Springhill Suites on Indian River Boulevard, part of the Marriott brand, was built in 2009. It is the closest of the three to the hospital, and it is suffering from the same decline all tourist-related destinations are going through.

Instead, it is hosting people wanting to be near their loved ones in the hospital, or others in quarantine who don’t want to infect their families, including caregivers from the hospital, according to Kite. “Some of the nurses there right now don’t want to risk infecting their families,” he said.

Star Suites, which is managed by Kite, has 60 one-bedroom suites with kitchens that all open on an interior courtyard. With that enclosed environment, Kite believes it would be an ideal setting for COVID-19-positive patients who are recovering but not in need of the acute care of a hospital.

The hotel is typically occupied for six weeks at a time by the theater’s actors, many coming from New York, along with production crews. In the theater’s off season, the hotel is used by visitors to Dodgertown next door, now closed due to the pandemic.

SpringHill Suites, along with the Hampton Inn, may be better suited for non-COVID-19 patients if the hospital temporarily took it over, Kite says. He envisions its 83 rooms for self-isolating patients who may have been exposed but are not ill, as well as family members of patients in the hospital. “They’re there to check on loved ones and they want to be close,” Kite says.

Hampton Inn, at 90 rooms, is the largest of the three properties. There, “we have the ability to house non-COVID-19 patients, caregivers, first responders and visitors as needed,” Kite wrote Rosencrance.

“All three properties are operating under the latest guidelines of the CDC as well as strict sanitary and cleanliness guidelines of Marriott, Hilton and our internal controls,” wrote Kite.

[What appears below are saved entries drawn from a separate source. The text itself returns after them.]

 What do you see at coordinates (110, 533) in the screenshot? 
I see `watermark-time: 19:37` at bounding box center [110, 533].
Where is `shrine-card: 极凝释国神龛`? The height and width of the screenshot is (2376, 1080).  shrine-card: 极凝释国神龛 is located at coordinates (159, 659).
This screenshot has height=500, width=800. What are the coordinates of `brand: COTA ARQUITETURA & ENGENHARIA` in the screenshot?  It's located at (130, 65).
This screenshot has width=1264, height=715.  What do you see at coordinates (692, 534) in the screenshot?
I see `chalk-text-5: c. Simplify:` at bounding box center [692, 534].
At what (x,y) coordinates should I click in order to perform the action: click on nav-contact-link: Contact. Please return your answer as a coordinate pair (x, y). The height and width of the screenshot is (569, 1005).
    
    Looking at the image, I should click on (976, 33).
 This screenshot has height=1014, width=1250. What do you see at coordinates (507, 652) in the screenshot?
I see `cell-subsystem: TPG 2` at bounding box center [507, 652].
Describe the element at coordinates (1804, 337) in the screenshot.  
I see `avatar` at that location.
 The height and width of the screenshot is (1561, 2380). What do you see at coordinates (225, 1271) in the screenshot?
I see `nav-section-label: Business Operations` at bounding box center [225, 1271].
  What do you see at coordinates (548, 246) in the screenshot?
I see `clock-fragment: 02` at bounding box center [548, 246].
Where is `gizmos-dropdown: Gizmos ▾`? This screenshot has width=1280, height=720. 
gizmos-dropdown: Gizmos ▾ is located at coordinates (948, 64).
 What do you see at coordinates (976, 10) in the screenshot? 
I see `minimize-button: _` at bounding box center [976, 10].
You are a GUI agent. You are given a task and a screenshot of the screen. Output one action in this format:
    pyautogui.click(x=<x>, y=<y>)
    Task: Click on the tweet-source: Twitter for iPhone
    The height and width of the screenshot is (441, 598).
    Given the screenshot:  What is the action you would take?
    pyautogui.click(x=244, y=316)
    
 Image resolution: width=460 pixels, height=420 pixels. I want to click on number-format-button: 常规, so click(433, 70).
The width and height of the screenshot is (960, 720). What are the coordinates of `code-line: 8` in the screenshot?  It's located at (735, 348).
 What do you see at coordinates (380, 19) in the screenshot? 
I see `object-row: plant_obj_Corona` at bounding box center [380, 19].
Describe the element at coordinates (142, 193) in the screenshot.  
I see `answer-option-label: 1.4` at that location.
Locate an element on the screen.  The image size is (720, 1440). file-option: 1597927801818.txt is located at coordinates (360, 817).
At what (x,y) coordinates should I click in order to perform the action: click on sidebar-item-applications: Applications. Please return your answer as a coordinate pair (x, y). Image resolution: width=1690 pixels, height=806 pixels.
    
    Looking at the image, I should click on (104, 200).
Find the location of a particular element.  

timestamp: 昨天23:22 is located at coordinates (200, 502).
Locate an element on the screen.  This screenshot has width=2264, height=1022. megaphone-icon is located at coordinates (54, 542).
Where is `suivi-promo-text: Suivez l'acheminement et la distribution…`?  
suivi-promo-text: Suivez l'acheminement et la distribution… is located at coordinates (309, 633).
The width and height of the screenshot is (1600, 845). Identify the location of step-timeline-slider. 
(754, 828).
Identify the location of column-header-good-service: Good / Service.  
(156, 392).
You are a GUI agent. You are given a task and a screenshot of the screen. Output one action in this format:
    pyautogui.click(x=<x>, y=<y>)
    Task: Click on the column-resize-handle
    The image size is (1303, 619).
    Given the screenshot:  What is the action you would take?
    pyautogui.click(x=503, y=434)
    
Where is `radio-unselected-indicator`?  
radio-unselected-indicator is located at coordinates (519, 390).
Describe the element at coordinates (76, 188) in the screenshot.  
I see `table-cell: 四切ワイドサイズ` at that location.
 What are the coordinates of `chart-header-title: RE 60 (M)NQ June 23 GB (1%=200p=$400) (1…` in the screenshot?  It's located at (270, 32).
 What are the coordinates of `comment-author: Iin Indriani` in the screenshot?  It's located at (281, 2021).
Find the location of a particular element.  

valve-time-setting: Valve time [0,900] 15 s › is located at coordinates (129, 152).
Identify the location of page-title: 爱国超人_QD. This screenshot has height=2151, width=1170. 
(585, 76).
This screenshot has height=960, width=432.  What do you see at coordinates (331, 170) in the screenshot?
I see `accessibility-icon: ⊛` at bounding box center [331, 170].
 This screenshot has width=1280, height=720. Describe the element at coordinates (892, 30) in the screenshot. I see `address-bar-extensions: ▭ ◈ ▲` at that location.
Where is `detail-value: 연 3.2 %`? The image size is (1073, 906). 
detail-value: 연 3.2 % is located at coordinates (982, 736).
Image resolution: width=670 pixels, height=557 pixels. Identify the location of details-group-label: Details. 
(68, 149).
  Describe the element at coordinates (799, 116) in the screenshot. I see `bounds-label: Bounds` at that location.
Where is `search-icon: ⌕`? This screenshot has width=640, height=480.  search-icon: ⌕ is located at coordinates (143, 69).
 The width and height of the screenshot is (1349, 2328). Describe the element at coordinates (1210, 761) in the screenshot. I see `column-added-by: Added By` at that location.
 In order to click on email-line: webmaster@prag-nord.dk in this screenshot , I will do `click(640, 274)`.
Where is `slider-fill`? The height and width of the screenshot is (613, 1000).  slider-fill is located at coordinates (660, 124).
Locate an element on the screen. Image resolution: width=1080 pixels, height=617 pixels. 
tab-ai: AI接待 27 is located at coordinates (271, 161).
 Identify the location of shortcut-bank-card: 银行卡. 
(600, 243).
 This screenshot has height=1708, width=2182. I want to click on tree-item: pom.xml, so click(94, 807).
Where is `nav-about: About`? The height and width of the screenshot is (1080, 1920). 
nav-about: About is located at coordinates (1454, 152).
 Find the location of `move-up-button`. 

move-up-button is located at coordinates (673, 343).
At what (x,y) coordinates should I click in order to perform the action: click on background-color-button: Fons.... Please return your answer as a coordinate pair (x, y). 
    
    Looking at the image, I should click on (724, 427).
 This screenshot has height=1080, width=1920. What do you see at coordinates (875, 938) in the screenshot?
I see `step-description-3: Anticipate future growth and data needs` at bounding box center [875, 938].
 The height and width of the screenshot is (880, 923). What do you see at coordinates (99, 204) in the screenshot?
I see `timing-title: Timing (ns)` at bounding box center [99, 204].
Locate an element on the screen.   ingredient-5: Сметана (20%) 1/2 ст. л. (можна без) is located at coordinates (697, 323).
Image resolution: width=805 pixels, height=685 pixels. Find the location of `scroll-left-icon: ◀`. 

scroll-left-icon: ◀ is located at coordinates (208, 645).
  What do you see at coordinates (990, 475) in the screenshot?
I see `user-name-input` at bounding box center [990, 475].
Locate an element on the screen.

“All properties have consistently earned the highest ratings in cleanliness through their (quality assurance and quality control) programs.

“We stand ready to assist you in your planning and needs during this unprecedented health crisis,” Kite added.

Kite, a graduate of University of Florida, works with his son Kollin in commercial real estate. He is facing the pandemic while grieving his brother, Kelly Kite Sr., a founding member of Quail Valley Club who died in late January in the Dominican Republic. Kite called the loss “a surreal experience.”

He’s also thinking of his employees. “Obviously it’s extremely heartbreaking to lay off people,” he said of the Star Suites closing. “I furloughed them for 30 days to try to find a way to help them.”